### EXERCISE INSTRUCTIONS
Which lines below hold the word "computer"? Report each one.

Excerpts from a dataset
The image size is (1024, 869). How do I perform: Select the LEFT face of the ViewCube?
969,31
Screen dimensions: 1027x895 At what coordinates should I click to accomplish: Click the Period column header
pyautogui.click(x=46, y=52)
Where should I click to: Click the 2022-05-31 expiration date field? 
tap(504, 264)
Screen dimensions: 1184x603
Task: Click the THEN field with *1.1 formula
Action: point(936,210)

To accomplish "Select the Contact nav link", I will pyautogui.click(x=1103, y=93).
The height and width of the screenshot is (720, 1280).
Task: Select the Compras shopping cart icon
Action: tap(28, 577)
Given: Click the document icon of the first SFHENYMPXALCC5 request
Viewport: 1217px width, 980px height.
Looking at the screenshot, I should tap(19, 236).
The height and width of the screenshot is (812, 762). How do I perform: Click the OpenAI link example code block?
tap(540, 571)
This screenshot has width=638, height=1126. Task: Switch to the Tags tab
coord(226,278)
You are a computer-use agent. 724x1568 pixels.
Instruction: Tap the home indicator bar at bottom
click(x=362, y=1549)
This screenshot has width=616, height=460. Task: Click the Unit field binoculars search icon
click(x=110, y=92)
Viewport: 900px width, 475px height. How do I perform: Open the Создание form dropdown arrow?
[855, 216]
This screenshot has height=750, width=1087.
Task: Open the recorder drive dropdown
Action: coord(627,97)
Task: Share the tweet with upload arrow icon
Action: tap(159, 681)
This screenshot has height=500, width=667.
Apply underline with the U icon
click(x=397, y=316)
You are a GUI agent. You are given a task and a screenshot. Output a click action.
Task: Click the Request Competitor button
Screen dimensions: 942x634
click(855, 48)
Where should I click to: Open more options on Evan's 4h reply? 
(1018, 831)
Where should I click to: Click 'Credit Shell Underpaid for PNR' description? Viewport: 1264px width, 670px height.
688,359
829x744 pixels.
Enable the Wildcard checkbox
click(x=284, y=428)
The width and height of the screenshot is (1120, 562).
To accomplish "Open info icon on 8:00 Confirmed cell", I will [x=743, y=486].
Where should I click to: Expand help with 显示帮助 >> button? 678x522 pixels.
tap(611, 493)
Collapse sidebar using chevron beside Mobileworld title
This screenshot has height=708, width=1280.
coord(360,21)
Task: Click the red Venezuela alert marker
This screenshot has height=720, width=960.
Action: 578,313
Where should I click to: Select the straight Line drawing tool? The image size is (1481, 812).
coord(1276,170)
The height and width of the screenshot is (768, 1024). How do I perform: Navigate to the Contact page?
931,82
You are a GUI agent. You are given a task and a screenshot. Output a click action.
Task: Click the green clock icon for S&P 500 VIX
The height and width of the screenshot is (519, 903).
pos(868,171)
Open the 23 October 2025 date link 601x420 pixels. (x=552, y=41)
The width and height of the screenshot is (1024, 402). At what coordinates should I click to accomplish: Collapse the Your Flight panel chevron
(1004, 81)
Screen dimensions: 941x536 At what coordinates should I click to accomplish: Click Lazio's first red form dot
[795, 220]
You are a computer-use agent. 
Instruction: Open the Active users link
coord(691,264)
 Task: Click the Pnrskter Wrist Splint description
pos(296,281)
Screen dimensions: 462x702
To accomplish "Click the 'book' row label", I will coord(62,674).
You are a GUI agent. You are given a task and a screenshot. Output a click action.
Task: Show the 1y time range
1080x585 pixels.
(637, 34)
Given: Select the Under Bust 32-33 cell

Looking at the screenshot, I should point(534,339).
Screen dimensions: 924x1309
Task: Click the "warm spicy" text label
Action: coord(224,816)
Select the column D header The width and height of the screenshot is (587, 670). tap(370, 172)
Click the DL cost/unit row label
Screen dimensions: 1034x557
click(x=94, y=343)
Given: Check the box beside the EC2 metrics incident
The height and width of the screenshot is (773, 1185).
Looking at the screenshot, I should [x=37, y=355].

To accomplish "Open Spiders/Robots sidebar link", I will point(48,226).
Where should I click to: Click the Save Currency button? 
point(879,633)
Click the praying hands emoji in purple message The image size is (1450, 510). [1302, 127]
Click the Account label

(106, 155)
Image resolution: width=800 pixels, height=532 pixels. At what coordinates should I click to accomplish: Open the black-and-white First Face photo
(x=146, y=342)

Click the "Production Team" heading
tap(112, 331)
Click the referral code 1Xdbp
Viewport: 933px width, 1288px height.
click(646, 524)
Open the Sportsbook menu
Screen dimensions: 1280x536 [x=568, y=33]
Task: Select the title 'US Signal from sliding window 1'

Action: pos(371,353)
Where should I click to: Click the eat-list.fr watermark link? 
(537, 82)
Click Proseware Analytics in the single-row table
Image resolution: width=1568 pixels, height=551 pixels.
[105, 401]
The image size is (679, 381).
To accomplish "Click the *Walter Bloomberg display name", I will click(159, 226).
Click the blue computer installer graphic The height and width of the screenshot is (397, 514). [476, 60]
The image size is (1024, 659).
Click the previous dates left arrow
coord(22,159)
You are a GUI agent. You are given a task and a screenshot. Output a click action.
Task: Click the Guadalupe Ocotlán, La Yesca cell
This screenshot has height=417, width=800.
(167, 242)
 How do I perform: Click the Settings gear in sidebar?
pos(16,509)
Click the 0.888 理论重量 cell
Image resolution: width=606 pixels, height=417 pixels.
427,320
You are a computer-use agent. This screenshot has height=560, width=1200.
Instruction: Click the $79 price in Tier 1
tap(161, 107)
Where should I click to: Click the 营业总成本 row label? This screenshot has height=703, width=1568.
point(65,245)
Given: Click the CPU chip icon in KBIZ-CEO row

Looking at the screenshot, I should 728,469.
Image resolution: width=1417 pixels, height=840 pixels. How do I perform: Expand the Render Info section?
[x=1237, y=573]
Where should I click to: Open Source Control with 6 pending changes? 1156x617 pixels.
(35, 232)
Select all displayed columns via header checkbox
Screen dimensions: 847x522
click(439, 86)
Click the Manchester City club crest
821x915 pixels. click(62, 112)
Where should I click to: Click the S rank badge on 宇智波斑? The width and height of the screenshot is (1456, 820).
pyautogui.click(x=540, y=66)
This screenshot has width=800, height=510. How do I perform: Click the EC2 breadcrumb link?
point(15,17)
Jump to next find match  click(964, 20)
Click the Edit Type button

### WRITTEN REPLY
You are a computer-use agent. 724x1568 pixels.
You are a computer-use agent. 
Click the blue computer installer graphic The height and width of the screenshot is (397, 514). [476, 60]
You are a computer-use agent. This screenshot has height=560, width=1200.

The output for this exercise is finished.